You can of course run this locally (as in your example), but all those phases (apart from shipping over network) still occur. [This lets you catch any bugs even before deploying to production]

What happens in your second case is that you are calling a method, defined in class testing from inside the map function. Spark sees that and since methods cannot be serialized on their own, Spark tries to serialize the whole testing class, so that the code will still work when executed in another JVM. You have two possibilities:

Either you make class testing serializable, so the whole class can be serialized by Spark:

import org.apache.spark.{SparkContext,SparkConf}

object Spark {
  val ctx = new SparkContext(new SparkConf().setAppName("test").setMaster("local[*]"))
}

object NOTworking extends App {
  new Test().doIT
}

class Test extends java.io.Serializable {
  val rddList = Spark.ctx.parallelize(List(1,2,3))

  def doIT() =  {
    val after = rddList.map(someFunc)
    after.collect().foreach(println)
  }

  def someFunc(a: Int) = a + 1
}

or you make someFunc function instead of a method (functions are objects in Scala), so that Spark will be able to serialize it:

import org.apache.spark.{SparkContext,SparkConf}

object Spark {
  val ctx = new SparkContext(new SparkConf().setAppName("test").setMaster("local[*]"))
}

object NOTworking extends App {
  new Test().doIT
}

class Test {
  val rddList = Spark.ctx.parallelize(List(1,2,3))

  def doIT() =  {
    val after = rddList.map(someFunc)
    after.collect().foreach(println)
  }

  val someFunc = (a: Int) => a + 1
}

Similar, but not the same problem with class serialization can be of interest to you and you can read on it in this Spark Summit 2013 presentation.

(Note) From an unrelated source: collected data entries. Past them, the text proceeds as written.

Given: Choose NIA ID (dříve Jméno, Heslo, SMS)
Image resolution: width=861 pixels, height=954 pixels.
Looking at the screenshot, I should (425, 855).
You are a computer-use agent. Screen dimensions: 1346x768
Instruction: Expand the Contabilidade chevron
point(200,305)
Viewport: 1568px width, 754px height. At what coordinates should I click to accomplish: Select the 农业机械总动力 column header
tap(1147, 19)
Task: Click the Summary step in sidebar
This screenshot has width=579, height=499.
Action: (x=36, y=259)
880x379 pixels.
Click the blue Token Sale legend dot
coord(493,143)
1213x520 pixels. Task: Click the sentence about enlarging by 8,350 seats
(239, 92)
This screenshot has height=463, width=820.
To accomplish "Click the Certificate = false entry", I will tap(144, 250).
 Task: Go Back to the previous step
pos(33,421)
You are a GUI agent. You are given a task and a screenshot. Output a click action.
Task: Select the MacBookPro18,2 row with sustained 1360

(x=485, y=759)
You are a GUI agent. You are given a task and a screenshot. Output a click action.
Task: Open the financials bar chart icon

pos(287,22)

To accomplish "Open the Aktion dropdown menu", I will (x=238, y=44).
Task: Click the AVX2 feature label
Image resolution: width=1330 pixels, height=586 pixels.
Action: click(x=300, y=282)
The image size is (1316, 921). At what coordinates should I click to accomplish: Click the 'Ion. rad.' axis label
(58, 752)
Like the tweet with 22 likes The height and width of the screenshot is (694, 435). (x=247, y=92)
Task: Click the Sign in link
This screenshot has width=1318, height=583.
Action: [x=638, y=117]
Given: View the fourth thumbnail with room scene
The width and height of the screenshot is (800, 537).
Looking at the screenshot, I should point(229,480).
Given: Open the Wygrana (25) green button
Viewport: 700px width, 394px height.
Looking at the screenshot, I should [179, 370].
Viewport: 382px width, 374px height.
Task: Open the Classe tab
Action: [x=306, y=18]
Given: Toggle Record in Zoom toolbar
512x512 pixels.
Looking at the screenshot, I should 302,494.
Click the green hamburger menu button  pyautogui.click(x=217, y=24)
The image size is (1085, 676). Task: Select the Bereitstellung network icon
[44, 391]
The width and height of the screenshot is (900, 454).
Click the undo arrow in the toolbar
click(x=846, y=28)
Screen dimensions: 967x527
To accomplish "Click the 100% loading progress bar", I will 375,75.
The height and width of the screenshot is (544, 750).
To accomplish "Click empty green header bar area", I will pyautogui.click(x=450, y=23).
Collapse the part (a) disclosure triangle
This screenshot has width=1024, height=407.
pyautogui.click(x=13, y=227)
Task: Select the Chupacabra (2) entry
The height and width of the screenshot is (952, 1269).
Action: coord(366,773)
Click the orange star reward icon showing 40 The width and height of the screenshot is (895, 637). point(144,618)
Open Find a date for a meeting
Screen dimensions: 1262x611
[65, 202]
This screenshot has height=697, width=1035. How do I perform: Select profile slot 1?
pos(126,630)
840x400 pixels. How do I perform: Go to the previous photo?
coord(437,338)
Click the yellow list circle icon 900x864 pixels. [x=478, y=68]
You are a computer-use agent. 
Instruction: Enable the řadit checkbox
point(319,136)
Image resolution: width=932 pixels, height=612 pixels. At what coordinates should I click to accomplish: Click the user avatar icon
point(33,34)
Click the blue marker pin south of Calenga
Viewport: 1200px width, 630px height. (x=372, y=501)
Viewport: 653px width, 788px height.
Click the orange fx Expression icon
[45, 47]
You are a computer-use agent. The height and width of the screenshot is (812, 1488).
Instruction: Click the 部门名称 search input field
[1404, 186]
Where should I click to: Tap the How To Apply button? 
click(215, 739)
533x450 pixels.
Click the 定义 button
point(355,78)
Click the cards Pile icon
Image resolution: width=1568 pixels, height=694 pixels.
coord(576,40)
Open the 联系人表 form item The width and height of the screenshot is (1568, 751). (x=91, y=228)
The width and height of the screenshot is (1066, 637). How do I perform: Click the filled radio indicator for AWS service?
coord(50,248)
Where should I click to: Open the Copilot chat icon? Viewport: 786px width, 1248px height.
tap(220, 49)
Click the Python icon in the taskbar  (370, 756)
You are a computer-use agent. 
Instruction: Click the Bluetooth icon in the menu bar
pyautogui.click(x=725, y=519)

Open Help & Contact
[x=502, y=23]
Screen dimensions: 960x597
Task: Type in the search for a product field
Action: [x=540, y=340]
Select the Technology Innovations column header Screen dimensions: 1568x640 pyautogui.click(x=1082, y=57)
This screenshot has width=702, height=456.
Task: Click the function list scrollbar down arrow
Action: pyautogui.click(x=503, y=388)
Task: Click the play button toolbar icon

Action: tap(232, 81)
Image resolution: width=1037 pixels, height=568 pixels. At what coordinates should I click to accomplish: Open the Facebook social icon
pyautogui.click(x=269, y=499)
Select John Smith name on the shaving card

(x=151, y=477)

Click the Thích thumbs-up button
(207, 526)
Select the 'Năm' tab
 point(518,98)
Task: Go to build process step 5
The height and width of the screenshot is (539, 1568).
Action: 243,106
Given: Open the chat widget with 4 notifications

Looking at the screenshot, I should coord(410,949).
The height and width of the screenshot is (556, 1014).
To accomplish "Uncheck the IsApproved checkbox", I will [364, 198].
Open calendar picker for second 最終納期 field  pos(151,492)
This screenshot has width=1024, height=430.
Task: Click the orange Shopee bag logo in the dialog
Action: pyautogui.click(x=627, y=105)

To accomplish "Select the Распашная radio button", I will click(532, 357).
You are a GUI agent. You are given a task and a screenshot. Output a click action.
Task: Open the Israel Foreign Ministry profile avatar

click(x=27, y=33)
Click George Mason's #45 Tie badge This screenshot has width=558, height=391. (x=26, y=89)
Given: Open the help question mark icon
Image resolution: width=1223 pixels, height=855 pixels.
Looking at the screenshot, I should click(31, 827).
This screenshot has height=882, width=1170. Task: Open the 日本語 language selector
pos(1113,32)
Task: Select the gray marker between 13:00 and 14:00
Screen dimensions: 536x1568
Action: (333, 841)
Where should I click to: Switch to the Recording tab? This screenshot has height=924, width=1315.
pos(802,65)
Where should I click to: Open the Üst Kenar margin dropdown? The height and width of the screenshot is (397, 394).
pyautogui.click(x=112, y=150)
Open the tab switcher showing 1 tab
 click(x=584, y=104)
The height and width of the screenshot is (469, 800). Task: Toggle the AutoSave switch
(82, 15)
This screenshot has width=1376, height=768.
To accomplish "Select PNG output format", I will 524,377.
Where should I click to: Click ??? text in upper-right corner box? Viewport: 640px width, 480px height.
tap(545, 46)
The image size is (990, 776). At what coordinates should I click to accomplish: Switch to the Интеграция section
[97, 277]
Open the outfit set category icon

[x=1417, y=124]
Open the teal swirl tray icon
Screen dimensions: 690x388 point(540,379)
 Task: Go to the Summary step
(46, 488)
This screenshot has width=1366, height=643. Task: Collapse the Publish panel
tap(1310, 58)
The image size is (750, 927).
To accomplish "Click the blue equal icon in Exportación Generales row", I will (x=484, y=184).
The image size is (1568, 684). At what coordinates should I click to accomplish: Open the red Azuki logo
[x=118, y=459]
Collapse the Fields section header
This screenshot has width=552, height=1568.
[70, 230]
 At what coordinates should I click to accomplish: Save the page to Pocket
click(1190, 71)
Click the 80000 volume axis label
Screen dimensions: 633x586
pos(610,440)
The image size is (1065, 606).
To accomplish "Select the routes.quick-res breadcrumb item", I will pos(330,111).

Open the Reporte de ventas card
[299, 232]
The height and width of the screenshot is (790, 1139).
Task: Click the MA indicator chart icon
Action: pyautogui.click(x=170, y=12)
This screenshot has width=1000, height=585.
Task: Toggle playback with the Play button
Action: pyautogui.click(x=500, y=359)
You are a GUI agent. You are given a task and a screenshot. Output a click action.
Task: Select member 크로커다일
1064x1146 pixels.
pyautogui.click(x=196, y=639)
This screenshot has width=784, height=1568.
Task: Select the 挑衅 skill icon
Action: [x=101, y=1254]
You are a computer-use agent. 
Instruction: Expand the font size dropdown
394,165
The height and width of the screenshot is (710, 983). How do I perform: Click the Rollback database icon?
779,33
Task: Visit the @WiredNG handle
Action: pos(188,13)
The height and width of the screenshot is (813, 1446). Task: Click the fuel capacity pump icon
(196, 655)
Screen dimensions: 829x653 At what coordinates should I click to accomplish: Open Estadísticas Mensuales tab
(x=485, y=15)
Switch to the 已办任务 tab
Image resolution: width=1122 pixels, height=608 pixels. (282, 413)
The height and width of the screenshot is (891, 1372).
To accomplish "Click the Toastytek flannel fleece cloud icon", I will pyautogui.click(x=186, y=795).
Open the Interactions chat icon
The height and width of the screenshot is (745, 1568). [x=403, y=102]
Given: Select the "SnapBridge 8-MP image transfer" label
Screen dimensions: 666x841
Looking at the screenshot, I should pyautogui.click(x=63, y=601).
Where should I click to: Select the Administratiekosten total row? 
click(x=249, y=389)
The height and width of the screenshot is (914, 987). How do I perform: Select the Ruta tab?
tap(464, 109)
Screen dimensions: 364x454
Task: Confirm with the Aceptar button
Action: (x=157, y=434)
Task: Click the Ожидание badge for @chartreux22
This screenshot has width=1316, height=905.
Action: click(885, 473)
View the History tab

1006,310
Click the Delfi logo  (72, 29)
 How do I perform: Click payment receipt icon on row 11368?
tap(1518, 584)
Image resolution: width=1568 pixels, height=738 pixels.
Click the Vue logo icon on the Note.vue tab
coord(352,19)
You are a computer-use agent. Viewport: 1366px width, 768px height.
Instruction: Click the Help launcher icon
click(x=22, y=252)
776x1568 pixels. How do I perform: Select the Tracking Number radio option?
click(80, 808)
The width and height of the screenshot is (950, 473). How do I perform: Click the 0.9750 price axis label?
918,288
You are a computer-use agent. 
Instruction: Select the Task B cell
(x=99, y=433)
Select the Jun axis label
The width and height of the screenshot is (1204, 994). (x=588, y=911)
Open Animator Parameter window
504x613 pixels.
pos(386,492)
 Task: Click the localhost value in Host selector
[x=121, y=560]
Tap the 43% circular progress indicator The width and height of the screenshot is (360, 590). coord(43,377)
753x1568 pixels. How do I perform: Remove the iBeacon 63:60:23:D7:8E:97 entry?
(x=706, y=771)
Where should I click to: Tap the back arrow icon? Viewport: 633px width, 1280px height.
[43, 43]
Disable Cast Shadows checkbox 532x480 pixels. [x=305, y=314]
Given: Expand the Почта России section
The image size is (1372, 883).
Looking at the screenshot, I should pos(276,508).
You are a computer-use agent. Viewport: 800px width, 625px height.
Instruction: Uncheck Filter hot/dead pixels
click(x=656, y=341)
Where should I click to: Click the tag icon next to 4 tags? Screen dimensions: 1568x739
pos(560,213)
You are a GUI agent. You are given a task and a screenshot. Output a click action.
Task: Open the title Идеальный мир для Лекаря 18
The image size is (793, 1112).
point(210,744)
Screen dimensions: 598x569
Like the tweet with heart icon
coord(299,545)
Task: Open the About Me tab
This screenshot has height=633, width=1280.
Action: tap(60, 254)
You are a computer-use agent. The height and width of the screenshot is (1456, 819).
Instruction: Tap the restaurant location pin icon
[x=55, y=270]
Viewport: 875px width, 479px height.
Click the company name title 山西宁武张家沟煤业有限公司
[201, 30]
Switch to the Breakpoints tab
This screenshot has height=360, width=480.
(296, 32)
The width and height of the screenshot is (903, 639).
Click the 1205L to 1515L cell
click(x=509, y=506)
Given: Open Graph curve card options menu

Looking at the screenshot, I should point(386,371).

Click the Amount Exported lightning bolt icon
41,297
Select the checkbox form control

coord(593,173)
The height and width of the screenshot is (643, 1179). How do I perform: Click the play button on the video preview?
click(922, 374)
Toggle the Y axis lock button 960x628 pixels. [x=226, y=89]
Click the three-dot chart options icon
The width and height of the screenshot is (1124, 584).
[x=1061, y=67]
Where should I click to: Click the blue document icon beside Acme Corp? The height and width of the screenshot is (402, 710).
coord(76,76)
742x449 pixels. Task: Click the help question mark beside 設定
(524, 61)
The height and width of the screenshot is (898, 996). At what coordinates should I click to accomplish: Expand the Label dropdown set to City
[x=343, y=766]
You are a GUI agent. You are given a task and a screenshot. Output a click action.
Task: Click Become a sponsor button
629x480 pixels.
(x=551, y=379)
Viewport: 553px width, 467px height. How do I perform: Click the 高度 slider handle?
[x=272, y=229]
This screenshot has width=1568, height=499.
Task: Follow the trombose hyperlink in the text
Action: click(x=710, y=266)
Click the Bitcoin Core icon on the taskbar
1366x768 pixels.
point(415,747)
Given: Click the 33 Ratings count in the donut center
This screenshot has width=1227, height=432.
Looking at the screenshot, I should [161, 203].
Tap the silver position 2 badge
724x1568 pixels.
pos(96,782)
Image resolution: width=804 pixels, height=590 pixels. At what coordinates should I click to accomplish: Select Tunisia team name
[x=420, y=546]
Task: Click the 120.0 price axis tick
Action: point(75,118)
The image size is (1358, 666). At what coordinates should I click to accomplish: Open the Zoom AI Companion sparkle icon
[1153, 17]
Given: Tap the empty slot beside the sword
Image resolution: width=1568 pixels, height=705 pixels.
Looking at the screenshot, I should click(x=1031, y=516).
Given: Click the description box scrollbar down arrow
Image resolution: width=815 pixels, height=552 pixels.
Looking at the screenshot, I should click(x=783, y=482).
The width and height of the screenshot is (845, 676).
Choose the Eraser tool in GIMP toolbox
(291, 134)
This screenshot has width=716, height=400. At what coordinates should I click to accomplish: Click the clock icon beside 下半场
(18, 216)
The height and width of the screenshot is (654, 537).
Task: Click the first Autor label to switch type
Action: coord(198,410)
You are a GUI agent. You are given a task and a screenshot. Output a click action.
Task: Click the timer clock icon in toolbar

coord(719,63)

As a side note, you can rewrite rddList.map(someFunc(_)) to rddList.map(someFunc), they are exactly the same. Usually, the second is preferred as it's less verbose and cleaner to read.

EDIT (2015-03-15): SPARK-5307 introduced SerializationDebugger and Spark 1.3.0 is the first version to use it. It adds serialization path to a NotSerializableException. When a NotSerializableException is encountered, the debugger visits the object graph to find the path towards the object that cannot be serialized, and constructs information to help user to find the object.

In OP's case, this is what gets printed to stdout:

Serialization stack:
    - object not serializable (class: testing, value: testing@2dfe2f00)
    - field (class: testing$$anonfun$1, name: $outer, type: class testing)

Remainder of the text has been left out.